C’est bien la société civile et donc l’économie sociale et solidaire qui organisera la circulation
de la monnaie locale en fonction de valeurs qu’il conviendra de préserver.

(viii) La liberté de choisir de travailler (via le revenu universel), le recours aux monnaies locales
ou encore le souhait d’apporter une contribution productive à la communauté (donner de son
temps) pourront permettre de stimuler certaines productions, notamment celles relevant de
l’agriculture biologique. Cette dernière présente des atouts écologiques, sociaux et
économiques (Levrel, Couvet, 2017). Elle est tout d’abord bonne pour l’environnement car elle
permet de réduire les émissions de polluants dans les sols, dans l’eau et dans l’air. Elle participe
également à la préservation de la biodiversité. Elle est par ailleurs profitable sans subvention
(marché qui représente 7 milliards d’euros et surtout qui mobilisent près de 33 000
exploitations). L’alternative des produits biologiques s’inscrirait dans cette démarche de
consommer moins de produits tout améliorant la dimension qualitative des denrées.
Les idées évoquées ci-dessous ne sont pas nouvelles en soi, pour certaines elles relèvent
d’utopies ou d’expériences que l’on retrouve dans l’économie informelle, l’économie sociale
et solidaire ou encore l’économie collaborative. Ce qui fait corps ici, c’est qu’elles sont
intégrées dans un système cohérent et structuré autour de valeurs sociétales que nous voulons
préserver. Il ne s’agit pas de défendre la fin du travail, la baisse du temps de travail ou le revenu
universel, mais de replacer ces alternatives dans un système global.
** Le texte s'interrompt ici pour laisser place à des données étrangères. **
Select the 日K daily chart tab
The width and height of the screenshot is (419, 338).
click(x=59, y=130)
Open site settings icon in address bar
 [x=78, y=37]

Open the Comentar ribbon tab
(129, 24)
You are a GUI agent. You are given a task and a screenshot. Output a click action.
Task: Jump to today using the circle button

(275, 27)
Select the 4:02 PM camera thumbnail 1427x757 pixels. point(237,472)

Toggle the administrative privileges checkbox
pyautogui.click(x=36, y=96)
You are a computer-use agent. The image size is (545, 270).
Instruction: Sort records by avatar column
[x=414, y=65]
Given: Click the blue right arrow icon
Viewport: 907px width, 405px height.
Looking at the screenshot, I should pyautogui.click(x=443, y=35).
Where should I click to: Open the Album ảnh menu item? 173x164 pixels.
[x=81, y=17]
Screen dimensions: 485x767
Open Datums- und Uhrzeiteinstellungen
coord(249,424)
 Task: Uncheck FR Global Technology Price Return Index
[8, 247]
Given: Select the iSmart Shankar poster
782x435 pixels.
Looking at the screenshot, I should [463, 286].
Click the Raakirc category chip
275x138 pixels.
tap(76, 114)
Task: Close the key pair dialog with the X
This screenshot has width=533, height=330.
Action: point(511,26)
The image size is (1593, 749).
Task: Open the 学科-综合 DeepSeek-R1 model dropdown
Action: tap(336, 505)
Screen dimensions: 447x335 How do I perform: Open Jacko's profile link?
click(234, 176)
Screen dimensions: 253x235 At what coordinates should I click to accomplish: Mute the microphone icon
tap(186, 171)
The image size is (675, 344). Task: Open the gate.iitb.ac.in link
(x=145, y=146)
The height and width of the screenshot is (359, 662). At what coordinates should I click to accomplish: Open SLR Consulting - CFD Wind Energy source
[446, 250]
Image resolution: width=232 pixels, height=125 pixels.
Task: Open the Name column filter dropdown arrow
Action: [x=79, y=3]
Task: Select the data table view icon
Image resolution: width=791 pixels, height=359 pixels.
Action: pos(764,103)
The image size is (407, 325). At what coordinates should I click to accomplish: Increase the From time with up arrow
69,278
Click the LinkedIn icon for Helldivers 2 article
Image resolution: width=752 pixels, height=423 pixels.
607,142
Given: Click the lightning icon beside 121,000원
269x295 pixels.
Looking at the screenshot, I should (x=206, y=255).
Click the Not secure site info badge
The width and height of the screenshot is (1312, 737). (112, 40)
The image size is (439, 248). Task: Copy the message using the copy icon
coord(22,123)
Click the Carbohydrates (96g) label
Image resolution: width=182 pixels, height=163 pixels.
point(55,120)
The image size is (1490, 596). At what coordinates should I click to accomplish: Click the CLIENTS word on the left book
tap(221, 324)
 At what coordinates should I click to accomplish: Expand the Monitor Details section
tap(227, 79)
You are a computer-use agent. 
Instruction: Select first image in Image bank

C’est à ce prix que ces
innovations sociales pourront se poser comme une alternative crédible au fonctionnement du
système capitaliste.

Conclusion
Ainsi comme le rappelait Lyman Tower Sargent (2005, p. 15), « nous avons besoin d’utopies
et de ces gens qui choisissent de vivre une vie meilleure dans des communautés
expérimentales » pour nous aider à démystifier la société de croissance. C’est pourquoi nous ne
devons JAMAIS abandonner notre quête de l’utopie. Repenser le travail s’apparente à un rêve
social dans lequel l’épanouissement personnel, les relations humaines, la convivialité,
l’altruisme constitueraient des objectifs de premier plan. Face à l’excès d’épargne dans le
monde et à la montée des inégalités, la fin du travail pourrait bien transformer certaines utopies
en stratégies viables et soutenables. Si pendant des années, nous avons cherché en vain des
solutions pour réguler la finance, remettre en cause le productivisme ou le consumérisme, il
semble bien qu’une alternative au tout marchandise soit possible. Dans un article au titre
évocateur « L’écologie politique entre expertocratie et auto-limitation », André Gorz (1992, p.
26) avait ouvert la voie lorsqu’il affirmait que le sens fondamental d’une politique éco-sociale
était bien de « rétablir la corrélation entre moins de travail et moins de consommation d’une
part, plus d’autonomie et plus de sécurité existentielles, d’autre part, pour chacun et chacune ».